Dans un communiqué, Human Rights Watch qualifie la nouvelle législation de « vague ». Elle pointe le risque qu’elle soit « utilisée pour criminaliser les activités politiques pacifiques et porter atteinte à la liberté d’association et de réunion ».
Si l’ONG estime « légitimes » les « inquiétudes (…) au sujet de l’influence croissante des groupes armés islamistes au Sénégal », elle juge que les autorités sénégalaises devraient « s’assurer que ces lois ne sont pas instrumentalisées pour supprimer les droits fondamentaux », a déclaré l’une de ses chercheuses, Ilaria Allegrozzi.

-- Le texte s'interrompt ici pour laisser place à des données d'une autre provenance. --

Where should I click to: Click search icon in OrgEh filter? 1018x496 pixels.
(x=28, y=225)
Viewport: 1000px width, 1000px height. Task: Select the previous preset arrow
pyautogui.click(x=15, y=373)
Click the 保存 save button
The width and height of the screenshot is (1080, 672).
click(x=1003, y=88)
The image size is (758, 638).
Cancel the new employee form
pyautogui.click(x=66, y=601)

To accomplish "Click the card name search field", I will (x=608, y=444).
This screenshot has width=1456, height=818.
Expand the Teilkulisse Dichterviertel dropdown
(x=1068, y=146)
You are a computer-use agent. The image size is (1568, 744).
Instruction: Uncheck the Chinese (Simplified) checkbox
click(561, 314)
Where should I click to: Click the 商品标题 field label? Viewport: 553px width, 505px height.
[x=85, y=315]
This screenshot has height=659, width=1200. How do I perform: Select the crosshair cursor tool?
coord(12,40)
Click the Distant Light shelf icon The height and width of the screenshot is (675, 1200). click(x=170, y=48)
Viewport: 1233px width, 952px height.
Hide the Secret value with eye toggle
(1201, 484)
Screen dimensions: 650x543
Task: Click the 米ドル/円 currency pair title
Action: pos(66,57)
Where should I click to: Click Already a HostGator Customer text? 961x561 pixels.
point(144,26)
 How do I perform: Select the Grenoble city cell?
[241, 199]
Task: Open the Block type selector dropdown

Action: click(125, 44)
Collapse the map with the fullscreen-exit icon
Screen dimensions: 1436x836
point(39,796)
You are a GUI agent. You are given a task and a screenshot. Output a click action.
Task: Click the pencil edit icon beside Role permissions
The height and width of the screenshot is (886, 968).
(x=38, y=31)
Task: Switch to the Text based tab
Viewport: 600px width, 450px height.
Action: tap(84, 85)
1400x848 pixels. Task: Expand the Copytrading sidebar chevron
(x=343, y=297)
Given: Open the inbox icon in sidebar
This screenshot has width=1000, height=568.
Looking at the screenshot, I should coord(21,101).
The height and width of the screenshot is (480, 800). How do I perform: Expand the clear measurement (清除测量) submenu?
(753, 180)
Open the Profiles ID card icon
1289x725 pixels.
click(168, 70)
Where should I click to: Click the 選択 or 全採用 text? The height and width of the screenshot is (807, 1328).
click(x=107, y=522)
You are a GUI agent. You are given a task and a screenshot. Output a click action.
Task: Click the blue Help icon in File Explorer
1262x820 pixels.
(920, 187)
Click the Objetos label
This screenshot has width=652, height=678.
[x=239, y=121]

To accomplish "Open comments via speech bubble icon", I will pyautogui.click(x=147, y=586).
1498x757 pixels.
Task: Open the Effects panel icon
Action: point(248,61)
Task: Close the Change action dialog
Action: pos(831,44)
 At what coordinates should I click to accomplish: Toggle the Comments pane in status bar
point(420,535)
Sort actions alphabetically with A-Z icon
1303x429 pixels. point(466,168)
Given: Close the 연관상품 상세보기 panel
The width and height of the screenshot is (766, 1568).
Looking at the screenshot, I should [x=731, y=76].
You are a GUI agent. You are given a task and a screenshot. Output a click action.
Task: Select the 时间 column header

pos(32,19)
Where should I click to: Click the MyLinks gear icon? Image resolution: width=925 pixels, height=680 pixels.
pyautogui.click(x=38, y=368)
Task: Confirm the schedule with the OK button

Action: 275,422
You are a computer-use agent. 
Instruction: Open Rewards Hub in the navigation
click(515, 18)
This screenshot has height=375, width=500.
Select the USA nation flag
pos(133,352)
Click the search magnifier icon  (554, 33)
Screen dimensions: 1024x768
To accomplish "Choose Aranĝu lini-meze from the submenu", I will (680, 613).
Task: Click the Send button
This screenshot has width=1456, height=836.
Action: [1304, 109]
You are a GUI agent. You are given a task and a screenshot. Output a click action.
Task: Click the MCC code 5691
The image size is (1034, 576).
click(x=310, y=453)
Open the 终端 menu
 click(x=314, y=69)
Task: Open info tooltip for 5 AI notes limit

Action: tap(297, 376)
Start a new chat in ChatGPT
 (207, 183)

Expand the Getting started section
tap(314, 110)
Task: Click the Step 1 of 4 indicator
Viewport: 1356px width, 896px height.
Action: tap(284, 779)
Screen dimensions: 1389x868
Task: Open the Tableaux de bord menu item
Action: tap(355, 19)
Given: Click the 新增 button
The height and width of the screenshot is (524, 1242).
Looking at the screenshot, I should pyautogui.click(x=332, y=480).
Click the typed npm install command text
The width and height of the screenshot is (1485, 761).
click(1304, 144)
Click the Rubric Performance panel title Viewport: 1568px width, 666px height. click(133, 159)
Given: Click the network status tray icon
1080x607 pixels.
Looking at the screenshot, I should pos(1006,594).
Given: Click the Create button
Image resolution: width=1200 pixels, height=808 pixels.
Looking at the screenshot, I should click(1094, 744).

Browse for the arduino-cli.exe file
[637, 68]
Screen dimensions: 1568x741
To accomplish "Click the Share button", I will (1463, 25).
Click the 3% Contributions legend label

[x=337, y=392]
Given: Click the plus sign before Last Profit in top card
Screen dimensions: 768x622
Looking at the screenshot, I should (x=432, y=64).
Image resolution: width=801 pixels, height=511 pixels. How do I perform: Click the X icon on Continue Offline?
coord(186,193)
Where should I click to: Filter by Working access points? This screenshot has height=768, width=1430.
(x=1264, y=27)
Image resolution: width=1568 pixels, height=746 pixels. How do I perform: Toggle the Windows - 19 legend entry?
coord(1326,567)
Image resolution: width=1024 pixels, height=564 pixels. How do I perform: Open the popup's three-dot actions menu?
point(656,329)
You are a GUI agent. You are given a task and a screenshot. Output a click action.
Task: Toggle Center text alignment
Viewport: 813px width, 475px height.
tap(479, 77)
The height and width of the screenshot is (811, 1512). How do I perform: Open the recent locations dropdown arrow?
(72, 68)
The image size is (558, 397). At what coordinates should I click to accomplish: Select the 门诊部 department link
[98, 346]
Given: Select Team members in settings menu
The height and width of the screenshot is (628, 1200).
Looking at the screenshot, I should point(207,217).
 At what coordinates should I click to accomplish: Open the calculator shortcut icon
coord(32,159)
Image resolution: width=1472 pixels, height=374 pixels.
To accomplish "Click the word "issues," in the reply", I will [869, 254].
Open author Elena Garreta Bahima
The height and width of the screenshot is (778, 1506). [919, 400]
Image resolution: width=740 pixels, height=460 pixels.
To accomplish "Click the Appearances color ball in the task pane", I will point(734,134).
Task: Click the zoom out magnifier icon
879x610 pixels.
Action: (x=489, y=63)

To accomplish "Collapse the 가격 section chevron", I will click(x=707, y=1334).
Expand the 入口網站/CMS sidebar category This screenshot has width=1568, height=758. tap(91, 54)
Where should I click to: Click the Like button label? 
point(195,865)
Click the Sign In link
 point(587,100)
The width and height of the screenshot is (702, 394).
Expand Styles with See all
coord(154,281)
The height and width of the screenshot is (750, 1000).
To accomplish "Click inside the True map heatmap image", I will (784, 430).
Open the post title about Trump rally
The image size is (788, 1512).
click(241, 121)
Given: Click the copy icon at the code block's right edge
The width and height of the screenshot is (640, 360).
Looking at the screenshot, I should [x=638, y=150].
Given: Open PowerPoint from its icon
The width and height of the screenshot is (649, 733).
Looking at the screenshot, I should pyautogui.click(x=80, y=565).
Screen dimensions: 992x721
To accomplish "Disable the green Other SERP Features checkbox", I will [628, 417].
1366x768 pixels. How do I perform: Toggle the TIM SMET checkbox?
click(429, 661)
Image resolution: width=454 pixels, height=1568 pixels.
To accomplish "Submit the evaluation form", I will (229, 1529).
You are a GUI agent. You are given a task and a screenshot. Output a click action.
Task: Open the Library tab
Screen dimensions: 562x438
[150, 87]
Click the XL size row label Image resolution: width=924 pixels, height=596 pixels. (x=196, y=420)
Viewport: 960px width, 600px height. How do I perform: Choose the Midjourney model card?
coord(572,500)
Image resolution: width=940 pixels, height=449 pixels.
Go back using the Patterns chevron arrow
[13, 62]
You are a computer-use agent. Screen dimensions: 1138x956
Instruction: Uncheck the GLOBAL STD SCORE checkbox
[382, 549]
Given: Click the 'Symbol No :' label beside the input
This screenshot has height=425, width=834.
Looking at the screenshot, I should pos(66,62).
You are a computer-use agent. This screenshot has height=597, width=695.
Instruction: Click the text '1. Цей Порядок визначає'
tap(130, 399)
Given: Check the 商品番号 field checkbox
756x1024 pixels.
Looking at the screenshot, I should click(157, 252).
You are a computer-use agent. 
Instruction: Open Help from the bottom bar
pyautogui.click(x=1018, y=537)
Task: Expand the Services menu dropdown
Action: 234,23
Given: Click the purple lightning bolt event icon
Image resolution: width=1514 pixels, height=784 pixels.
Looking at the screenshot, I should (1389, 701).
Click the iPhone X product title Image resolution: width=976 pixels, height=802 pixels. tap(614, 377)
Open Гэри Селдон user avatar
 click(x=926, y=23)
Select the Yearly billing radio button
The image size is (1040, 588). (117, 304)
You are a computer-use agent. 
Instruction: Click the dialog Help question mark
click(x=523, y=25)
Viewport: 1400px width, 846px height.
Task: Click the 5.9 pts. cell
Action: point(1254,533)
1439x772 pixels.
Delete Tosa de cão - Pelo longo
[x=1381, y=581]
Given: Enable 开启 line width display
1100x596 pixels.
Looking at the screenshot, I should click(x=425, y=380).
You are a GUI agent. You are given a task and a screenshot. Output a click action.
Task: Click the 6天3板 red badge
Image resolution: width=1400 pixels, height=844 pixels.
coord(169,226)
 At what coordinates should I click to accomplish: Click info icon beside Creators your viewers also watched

« Le gouvernement devrait renvoyer les deux lois au Parlement pour amender les dispositions problématiques », a ajouté Mme Allegrozzi, citée dans le communiqué, alors que le Conseil constitutionnel sénégalais doit se prononcer sur un recours en annulation introduit fin juin par 21 députés d’opposition.
En s’attaquant notamment « à la piraterie maritime », au « financement du terrorisme » et au « blanchiment », la réforme du code pénal et du code de procédure pénale apporte une réponse aux risques d’extension au Sénégal des violences jihadistes qui ensanglantent depuis des années les pays du Sahel comme le Mali et le Burkina Faso, a justifié le gouvernement sénégalais.
Adoptés au Parlement le 25 juin par 70 voix contre 11, les deux textes doivent encore être promulgués par le président Macky Sall avant d’entrer en vigueur, à une date qui n’a pas été précisée. Un collectif de partis d’opposition et d’associations de la société civile avait organisé des manifestations le jour de leur adoption, en qualifiant ces textes de « liberticides ».
Une vingtaine de personnes avaient été interpellées et brièvement détenues. L’enjeu est que « le président Macky Sall veut briguer un troisième mandat (alors que le nombre de mandat est limité à deux par la Constitution) et qu’il veut mettre des garde-fous » pour empêcher les gens de manifester, a affirmé à cette occasion le député d’opposition Toussaint Manga.
Elu en 2012 et réélu en 2019, Macky Sall entretient le flou sur ses intentions pour la présidentielle de 2024, mais il sillonne le pays depuis des semaines dans ce qui a pris les allures d’une vaste tournée pré-électorale.